SITUACIÓN: Sant Antoni, Barcelona
CLIENTES: Particular
AÑO: 2024-2025
SUPERFÍCIE: 112m2
COLABORADORES:
Fotografo: Charlotte Lajarín








En un piso señorial de 1900, en plena ronda Sant Antoni de Barcelona, el proyecto parte de una premisa clara: abrir, conectar y dejar que la luz entre. La intervención propone una nueva lectura de los espacios, borrando jerarquías heredadas para dar paso a una forma de habitar más ligera y contemporánea.
El corazón de la vivienda se desplaza y se reconfigura: la cocina abandona su lugar tradicional y se sitúa en el centro, junto al vestíbulo, articulando la relación entre la zona de día y la zona de noche. Una cocina cálida, con muebles bajos en madera de cerezo y encimeras de terrazo, que dialoga con lo existente desde la honestidad del material.
Para potenciar esta nueva fluidez, se integró una de las habitaciones al salón-comedor, creando un espacio amplio y generoso donde la luz natural circula con libertad. Abrimos una pared estructural para acercar la cocina al comedor y permitir que la claridad bañe toda esta área social.
En el pasillo, un gesto sencillo pero contundente: un despacho abierto que asoma al centro de la vivienda. Más que una zona de paso, se convierte en un lugar activo, flexible, capaz de multiplicar sus usos.

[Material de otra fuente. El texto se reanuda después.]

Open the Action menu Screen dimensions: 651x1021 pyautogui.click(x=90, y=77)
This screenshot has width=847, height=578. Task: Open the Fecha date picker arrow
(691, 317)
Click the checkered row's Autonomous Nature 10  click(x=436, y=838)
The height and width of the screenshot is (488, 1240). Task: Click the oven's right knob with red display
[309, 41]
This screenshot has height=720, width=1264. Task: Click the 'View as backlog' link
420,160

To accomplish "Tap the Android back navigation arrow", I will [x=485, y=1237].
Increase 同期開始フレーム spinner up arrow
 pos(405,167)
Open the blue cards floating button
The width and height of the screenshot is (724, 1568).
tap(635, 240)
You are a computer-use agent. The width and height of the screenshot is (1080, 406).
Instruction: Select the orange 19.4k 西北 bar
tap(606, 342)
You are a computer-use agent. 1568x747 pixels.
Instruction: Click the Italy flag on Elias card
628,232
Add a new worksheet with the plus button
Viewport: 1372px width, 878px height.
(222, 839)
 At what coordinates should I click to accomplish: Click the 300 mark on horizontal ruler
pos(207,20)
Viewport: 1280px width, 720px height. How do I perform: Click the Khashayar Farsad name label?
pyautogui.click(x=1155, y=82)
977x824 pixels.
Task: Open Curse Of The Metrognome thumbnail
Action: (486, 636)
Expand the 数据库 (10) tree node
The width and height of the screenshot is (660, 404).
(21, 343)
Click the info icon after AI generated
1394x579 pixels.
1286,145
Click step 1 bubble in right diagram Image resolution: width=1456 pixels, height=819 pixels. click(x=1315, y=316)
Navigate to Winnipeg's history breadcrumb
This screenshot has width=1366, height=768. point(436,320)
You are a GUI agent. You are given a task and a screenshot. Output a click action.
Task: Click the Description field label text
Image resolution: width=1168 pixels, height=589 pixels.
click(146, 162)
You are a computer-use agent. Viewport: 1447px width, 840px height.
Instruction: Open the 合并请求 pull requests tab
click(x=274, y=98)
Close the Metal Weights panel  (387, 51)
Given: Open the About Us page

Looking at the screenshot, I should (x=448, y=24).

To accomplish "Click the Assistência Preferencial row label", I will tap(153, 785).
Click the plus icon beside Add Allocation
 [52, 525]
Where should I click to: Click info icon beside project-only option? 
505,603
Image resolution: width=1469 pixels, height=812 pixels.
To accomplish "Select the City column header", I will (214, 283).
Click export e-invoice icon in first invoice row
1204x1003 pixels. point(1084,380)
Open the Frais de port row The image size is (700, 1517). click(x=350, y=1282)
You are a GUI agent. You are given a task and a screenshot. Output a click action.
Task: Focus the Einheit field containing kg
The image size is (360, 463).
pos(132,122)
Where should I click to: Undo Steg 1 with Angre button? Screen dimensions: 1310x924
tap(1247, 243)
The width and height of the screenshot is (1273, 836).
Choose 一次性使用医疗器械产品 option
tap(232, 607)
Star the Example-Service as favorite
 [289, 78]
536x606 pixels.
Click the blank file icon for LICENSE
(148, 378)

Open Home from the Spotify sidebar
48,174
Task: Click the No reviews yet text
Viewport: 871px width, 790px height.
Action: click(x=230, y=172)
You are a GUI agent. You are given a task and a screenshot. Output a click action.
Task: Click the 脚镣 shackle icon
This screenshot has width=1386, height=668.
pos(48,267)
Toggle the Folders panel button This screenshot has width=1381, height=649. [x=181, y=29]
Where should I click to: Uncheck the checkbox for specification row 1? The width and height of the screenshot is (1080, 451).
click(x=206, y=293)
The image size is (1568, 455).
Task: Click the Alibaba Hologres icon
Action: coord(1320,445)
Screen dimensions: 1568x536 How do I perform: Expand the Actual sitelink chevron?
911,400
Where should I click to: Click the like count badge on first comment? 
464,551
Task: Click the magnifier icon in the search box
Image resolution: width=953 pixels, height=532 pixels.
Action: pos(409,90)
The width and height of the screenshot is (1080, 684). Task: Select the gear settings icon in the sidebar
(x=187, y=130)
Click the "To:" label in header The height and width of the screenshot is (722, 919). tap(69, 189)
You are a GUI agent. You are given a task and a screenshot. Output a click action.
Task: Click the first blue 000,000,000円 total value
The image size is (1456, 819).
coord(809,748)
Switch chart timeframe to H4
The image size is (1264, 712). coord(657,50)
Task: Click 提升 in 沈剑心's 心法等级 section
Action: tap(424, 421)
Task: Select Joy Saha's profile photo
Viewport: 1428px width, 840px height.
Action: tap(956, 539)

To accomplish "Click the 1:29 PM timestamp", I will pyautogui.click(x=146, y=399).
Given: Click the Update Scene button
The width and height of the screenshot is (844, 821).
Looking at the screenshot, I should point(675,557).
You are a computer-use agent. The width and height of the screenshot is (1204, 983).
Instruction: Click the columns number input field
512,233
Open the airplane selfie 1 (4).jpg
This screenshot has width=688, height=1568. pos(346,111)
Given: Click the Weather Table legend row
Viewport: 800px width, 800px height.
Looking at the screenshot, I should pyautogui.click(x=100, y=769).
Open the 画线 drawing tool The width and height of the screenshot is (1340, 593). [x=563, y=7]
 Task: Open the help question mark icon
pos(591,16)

La habitación principal también se replantea: se reorganizan los límites para incorporar un baño privado tipo «armario-baño», discreto y funcional, que amplifica la intimidad sin restar espacio.
Todo el proyecto se articula desde el respeto por los materiales originales —suelos, molduras, texturas— y la voluntad de integrarlos con nuevos acabados que no compiten, sino que conviven. El resultado es una casa que respira, que conversa con su historia y se proyecta hacia una nueva forma de habitar.